Spurred by her rebuke from area families, Rubin-Mahon turned to friends at the Bodega Land Trust. Claiming that she had no interest in the tuber beyond its historical associations (when all the while she was planning to reintroduce it to area fields and certainly eat it) she says she was “able to procure some potatoes from an anonymous source. It could have been a supermarket potato for all we knew.”

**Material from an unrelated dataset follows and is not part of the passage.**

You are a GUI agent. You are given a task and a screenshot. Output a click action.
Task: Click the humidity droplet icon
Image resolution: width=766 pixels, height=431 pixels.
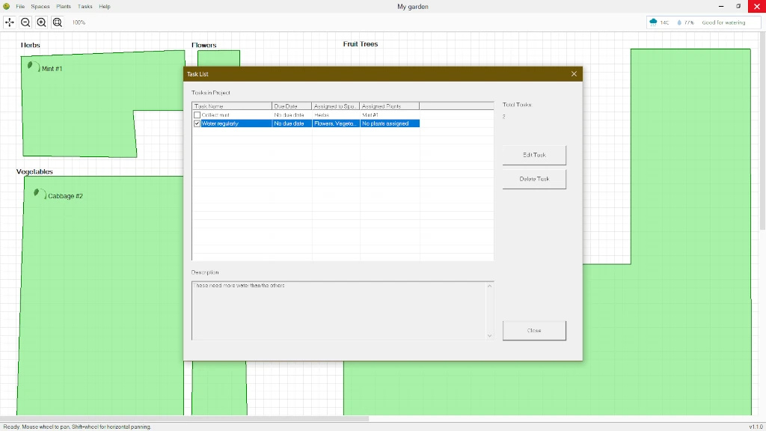(678, 22)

The next step in her mission was to verify the potato. She reached out to UC Davis Extension farm advisor Paul Vossen who, she says, mostly wanted to know what she wanted from “an old potato anyway when the new ones are better.” But he referred her to retired UC Davis professor Ron Voss, who in turn referred her to Dr. Chuck Brown, a USDA researcher in Washington state who was working on the six unique varieties of straight-from-South-America potatoes that had all migrated up our West Coast. He requested samples and photos. She sent them. And waited. For several years.

It was worth the wait.

In 2009, Dr. Brown confirmed that her samples were “indeed distinct and had originated in Chile,” Rubin-Mahon says, which corresponded with what Luther Burbank had written. He also connected her with Pure Potato, a company that specializes in reinvigorating heirloom produce. They were eventually able to isolate clean, blight-free potato seeds that were ready for planting.

The Bodega Land Trust planted some Bodega Reds in its demonstration garden. Rubin-Mahon nominated it for Slow Food’s Ark of Taste. Even the initially recalcitrant farm families slowly thawed.

“I’d wanted to eat it all along,” Rubin-Mahon says with evident glee, “And they became a lot more involved at that point after they saw that I wasn’t some nurseryman trying to take the potato away from them. There were some lumpy times when we were talking about the tissue cultures and they freaked out thinking that we were trying to make a GMO from this. But generally, they’ve been pretty supportive of the project.”

The Bodega Red was back.

In 2012, Bodega Red potato seeds were given to a handful of local farms, including HomeFarm and Bernier Farms in Healdsburg, First Light Farm in Sebastopol, and Wild Garden Farm in Chileno Valley, among others. The initial seeds were very expensive, and each farm was given a small amount. Two years down the road, the farms produce their own potato seeds and its numbers are rapidly growing.

Roanne Kaplow of Wild Garden Farm reports, “This is my second year of growing the potatoes and they are very well adapted to the climate here. It grows beautifully, it’s very versatile in recipes, and it stores well.”

Rubin-Mahon praises the potato’s flavor as “a combination of floury and creamy. If you steam it,” she says, “it’s almost like a russet. It also makes the most amazing potato chips you can imagine. I was worried at one point that they wouldn’t taste good.”

Local restaurants like Backyard in Forestville and Spoonbar in Healdsburg now feature the Bodega Red on their menus, and it should appear at farm markets and local grocers this summer.

What’s more, the tuber has its own fan base, the Bodega Red Potato Club, and its own tribute act, the Bodega Red Potato Band. A short musical play, “Manuela, Beauty of Bodega” (she of the potato-lined dress), written by Rancho Bodega Historical Society’s chief archivist Robin Rudderow, premiered this May. It features a song titled, “O, Bodega!” intended to be sung to the tune of “O, Susanna!”

Sample lyrics run thus:

O, Manuela!
Our beauty from Peru
We’ll keep planting red potatoes
In fond memory of you.
Red potatoes!
From Chile not Peru,
They are called Bodega Reds and
They are mighty tasty, too.

Elissa Rubin-Mahon has reason to feel proud. Her self-proclaimed “nagging mother” instincts finally paid off.

“My feeling is that, if people just looked around and remembered what they used to eat, or paid attention to the plants that interest them, they should find out about them and pass it along,” she says. “That’s how we’re able to bring things back.”

She sighs with evident satisfaction. “It’s not gone until it’s really gone.”